----- Provided data -----

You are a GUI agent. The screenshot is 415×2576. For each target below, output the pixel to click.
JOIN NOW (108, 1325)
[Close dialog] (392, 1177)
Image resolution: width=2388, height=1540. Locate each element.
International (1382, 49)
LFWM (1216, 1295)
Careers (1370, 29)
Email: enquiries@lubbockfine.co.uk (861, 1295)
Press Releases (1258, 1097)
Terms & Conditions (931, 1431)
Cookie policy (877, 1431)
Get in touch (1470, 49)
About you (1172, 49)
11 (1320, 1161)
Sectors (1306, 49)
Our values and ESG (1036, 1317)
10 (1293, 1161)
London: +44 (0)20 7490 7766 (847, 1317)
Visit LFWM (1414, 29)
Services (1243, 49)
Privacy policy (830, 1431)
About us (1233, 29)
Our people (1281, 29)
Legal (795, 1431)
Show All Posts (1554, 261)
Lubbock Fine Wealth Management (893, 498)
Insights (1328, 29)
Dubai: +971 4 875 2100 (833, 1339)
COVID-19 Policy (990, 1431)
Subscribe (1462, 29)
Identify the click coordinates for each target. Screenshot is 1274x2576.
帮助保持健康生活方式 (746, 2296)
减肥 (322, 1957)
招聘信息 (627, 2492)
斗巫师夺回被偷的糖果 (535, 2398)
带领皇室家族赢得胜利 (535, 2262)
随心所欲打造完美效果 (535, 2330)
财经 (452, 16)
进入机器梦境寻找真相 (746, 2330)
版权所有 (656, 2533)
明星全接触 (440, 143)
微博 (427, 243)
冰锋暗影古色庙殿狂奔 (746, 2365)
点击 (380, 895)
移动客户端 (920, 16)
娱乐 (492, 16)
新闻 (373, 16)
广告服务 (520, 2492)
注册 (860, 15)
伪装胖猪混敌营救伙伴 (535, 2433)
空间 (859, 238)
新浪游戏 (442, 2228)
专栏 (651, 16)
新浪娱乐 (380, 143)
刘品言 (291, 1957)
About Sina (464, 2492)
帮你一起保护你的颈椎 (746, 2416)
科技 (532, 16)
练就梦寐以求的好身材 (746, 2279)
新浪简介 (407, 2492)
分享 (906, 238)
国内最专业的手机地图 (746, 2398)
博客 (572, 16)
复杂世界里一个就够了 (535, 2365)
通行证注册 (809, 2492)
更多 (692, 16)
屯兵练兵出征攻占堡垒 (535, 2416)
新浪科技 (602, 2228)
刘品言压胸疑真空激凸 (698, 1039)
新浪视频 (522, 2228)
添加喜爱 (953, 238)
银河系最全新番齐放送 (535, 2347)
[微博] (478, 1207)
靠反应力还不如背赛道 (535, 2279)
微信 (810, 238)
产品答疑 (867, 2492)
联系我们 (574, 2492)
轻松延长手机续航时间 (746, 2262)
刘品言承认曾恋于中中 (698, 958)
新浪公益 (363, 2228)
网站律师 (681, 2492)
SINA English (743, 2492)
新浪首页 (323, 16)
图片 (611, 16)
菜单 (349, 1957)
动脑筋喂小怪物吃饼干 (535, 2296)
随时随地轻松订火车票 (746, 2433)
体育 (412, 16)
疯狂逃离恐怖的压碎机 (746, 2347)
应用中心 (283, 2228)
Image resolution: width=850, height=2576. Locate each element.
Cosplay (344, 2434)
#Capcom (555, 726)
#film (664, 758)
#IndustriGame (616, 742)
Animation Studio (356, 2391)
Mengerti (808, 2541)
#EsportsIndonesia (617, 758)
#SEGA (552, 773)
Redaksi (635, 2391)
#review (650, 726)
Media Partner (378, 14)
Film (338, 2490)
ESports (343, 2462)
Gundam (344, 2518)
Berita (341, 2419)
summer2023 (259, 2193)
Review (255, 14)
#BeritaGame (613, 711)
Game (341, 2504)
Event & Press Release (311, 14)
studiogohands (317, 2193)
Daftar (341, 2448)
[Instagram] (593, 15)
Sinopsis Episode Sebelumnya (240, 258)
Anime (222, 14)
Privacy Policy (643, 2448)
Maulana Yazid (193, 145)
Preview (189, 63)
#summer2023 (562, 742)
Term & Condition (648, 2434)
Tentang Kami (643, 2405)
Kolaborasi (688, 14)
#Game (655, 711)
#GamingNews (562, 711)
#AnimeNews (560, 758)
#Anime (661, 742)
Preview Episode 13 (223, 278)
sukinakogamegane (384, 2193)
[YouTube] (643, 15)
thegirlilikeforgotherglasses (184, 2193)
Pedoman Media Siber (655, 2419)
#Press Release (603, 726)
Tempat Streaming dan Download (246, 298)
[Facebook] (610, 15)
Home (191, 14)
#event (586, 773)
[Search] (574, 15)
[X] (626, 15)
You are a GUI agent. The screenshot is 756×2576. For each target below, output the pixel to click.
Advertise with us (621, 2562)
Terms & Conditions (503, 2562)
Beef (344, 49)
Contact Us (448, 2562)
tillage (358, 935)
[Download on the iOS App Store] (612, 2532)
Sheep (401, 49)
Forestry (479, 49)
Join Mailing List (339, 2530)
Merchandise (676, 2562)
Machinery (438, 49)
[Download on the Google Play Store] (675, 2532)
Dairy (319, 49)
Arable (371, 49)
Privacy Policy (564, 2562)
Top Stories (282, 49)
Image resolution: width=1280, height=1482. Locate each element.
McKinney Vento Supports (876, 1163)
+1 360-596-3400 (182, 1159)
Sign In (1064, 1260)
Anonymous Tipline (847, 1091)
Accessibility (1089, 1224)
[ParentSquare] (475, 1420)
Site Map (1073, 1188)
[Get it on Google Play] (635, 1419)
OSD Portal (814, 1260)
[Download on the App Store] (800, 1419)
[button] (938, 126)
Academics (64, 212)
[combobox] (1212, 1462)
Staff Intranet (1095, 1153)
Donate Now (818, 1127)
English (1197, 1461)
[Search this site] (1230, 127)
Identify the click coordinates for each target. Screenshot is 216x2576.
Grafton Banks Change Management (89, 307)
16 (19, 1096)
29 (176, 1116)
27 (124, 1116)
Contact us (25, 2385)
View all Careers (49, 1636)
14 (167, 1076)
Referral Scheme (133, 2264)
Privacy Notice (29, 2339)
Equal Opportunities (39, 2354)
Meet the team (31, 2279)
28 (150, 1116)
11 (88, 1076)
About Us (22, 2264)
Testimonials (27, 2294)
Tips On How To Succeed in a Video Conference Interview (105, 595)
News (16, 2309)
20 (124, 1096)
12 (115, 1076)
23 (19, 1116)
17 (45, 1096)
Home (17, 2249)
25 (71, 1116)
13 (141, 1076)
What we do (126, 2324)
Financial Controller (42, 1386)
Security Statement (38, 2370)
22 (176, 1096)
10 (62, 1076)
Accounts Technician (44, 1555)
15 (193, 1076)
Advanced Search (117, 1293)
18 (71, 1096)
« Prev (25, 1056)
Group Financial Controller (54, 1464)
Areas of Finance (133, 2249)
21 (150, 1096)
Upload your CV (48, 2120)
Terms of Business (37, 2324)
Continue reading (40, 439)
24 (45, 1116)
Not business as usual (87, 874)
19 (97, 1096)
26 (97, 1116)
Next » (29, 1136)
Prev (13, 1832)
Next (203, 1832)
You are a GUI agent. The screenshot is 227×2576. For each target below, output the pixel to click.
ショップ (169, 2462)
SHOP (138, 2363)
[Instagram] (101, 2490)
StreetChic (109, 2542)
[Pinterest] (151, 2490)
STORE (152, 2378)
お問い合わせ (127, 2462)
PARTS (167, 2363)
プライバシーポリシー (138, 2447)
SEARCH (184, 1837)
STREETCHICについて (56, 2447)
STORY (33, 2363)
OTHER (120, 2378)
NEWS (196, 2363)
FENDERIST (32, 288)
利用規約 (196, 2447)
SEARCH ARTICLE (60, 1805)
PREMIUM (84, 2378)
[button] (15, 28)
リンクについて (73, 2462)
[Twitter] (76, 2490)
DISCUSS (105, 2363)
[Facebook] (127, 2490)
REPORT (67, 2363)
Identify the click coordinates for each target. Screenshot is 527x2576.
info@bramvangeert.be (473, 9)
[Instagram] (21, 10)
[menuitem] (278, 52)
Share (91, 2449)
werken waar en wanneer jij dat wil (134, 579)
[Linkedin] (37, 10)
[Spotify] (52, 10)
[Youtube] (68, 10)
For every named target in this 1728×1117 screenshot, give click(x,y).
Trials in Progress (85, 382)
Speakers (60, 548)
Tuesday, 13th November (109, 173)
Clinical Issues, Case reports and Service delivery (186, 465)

-----

* [Activity]: Among the records above, repeat exactly the line with "联系我们 (574, 2492)", the line with "#Capcom (555, 726)", and every line in between, and only those.

* [Answer box]:
联系我们 (574, 2492)
轻松延长手机续航时间 (746, 2262)
刘品言承认曾恋于中中 (698, 958)
新浪公益 (363, 2228)
网站律师 (681, 2492)
SINA English (743, 2492)
新浪首页 (323, 16)
图片 (611, 16)
菜单 (349, 1957)
动脑筋喂小怪物吃饼干 (535, 2296)
随时随地轻松订火车票 (746, 2433)
体育 (412, 16)
疯狂逃离恐怖的压碎机 (746, 2347)
应用中心 (283, 2228)
Image resolution: width=850, height=2576. Locate each element.
Cosplay (344, 2434)
#Capcom (555, 726)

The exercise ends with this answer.